Barangkali—BARANGKALI—satu umpatan yang Arsenio lontarkan itu memang cocok diberikan pada abangnya saat ini. Berminggu-minggu menyibukkan diri dengan bolak-balik pergi ke rumah sakit tanpa berinteraksi dengan teman-temannya adalah hal yang gila. Dio tidak banyak membuka sosial media, pun membalas pesan dari orang-orang, termasuk Feira. Setelah ia pikir-pikir, hal yang dilakukannya bukan lagi berpotensi untuk ditinggalkan oleh perempuan itu, tapi Feira mungkin sudah benar-benar melupakannya sekarang. For God's sake, lagi-lagi ia terimpresi oleh kesintingannya sendiri.
"Gue tuh tahu lo bodoh tapi gue nggak nyangka lo benar-benar sebodoh ini..." lanjut Arsenio. Matanya tidak lepas menatap Dio dengan heran.
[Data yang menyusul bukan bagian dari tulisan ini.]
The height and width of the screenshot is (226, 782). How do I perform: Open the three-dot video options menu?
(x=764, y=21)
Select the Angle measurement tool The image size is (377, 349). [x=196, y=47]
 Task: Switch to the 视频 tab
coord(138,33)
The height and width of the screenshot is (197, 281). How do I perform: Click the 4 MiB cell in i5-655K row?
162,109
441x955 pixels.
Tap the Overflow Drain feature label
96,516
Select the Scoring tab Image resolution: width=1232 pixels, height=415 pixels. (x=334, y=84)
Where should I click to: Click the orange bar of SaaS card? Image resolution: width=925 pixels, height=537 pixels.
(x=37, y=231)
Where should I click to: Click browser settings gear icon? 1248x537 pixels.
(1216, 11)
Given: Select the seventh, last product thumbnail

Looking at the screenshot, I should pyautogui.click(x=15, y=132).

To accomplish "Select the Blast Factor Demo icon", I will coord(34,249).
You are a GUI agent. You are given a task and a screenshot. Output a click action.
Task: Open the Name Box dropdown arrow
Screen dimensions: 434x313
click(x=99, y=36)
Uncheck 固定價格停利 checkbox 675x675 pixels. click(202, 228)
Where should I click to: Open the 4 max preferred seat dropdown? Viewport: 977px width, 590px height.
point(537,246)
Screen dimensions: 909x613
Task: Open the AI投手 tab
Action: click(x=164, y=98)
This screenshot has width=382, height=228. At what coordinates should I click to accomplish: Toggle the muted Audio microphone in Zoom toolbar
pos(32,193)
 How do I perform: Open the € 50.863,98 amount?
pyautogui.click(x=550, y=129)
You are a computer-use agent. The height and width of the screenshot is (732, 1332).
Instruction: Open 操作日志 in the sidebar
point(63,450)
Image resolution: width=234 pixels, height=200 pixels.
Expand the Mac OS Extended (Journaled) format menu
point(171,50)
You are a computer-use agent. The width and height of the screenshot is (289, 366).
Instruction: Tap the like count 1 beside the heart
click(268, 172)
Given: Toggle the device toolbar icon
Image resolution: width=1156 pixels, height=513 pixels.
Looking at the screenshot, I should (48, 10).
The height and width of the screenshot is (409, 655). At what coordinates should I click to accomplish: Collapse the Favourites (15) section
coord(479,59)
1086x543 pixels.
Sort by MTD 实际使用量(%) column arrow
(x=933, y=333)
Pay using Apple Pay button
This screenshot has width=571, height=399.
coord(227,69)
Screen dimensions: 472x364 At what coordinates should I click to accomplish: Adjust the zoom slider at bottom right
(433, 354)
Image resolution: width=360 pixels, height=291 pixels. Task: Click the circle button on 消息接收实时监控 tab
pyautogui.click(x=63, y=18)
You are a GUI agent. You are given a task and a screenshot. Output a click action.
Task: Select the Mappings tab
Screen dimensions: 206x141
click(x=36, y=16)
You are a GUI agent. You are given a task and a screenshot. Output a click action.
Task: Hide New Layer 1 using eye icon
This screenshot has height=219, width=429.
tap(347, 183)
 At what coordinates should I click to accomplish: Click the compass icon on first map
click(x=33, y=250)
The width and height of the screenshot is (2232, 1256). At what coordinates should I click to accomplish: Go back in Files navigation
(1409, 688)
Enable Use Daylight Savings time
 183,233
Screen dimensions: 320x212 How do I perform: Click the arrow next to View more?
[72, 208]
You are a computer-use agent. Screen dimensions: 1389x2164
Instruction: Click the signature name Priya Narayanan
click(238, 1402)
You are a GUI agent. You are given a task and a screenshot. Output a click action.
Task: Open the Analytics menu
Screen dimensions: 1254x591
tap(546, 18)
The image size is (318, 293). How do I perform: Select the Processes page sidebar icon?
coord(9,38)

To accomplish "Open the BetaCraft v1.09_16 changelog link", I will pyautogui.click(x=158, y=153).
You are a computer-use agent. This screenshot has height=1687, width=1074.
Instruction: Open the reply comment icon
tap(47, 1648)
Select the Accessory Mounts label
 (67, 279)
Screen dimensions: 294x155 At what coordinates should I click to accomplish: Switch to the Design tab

"I wasn't think clearly, anjir! Dengan lo yang nggak bangun selama berhari-hari aja udah cukup bikin gue stres, gue nggak memikirkan hal lain selain lo, tahu."
"Okay, that flattering me enough. Tapi sebagai orang yang lagi pe-de-ka-te, cewek lo itu mungkin udah nggak minat sama lo sekarang. Syukur-syukur kalau cuma ngira lo lelaki brengsek yang main ninggalin orang, kalau dia udah anggep lo mati secara mendadak gimana coba?"
Dio terdiam sembari memikirkan apa yang harus ia lakukan selanjutnya. Apa yang dikatakan Arsenio seratus persen benar. Laki-laki itu menghela napas. "Gimana dong?"
"Mikir."
"Gue masih bercita-cita menggelar resepsi di Bali dan Lombok sama Rara dengan duit gue yang sisa dua puluh ribu di dompet ini, Nio..."
Arsenio hanya memberikan tatapan I'm-so-done-with-this-dumbass sedang seonggok manusia di depannya cemberut. Kekhawatiran besar bahwa Feira mungkin mengira dirinya adalah lelaki yang seenaknya hilang tanpa pamit itu sungguh mengganggu pikirannya, padahal kesempatannya untuk menjadikan perempuan itu sepenuhnya menjadi miliknya tinggal sedikit lagi, tinggal selangkah lagi. Terlalu banyak yang sudah mereka lakukan dan rencanakan, and he probably ruined it all.
Dio menyenderkan punggung ke kursi sambil memegang ponsel yang sedang dirinya mainkan tanpa tujuan. Melihat ruang obrolan mereka yang luar biasa lengang, Dio berniat mengirim pesan padanya namun setelah mengingat sesuatu, ia mengurungkannya.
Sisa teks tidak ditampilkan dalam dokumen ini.